## Directions for this task
Copy out each line of the entries where the word "computer" is present.
══ Dataset extract ══
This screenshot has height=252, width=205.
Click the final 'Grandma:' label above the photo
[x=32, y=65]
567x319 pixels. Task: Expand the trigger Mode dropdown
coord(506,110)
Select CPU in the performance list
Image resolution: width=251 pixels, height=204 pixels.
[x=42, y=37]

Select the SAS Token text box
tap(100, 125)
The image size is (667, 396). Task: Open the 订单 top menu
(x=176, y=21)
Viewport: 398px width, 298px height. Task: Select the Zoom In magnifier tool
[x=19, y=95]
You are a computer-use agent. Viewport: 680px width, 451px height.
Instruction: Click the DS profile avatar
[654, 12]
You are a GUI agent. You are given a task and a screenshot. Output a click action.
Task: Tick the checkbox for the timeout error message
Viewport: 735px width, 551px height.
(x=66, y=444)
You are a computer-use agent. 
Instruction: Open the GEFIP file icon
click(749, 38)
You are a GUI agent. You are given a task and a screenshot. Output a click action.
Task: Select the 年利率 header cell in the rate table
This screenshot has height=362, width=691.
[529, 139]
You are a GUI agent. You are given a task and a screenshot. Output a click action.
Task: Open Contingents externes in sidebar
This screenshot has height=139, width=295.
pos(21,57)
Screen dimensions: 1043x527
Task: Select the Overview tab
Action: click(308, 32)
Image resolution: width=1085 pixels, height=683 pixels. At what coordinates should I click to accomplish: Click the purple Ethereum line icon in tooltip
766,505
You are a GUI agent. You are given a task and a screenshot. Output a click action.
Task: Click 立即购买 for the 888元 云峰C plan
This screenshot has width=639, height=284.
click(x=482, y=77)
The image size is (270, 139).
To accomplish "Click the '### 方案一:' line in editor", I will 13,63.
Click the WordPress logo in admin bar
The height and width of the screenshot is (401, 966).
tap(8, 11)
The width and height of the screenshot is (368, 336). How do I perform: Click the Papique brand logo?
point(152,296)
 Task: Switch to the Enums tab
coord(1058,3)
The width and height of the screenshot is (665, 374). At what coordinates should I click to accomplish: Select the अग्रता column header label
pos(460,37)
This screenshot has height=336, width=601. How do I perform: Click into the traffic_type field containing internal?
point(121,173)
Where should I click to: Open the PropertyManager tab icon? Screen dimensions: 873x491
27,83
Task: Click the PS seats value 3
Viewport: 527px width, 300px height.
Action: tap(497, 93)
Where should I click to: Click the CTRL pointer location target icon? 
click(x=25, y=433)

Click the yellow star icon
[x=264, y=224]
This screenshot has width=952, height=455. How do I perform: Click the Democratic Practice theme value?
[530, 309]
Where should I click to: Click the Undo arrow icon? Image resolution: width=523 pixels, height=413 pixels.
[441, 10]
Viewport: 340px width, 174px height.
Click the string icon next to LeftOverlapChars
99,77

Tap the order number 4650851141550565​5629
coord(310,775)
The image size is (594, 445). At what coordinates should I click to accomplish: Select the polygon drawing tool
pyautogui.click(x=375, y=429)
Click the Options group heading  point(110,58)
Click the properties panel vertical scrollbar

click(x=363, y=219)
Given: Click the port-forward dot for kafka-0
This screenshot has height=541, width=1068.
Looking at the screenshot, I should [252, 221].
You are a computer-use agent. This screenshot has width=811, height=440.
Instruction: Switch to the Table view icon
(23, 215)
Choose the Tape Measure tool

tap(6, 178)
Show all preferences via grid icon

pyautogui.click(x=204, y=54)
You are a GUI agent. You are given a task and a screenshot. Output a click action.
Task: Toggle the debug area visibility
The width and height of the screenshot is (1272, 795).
═══
## Answer for the task
You are a computer-use agent. Viewport: 680px width, 451px height.
You are a computer-use agent. 
You are a computer-use agent. This screenshot has width=811, height=440.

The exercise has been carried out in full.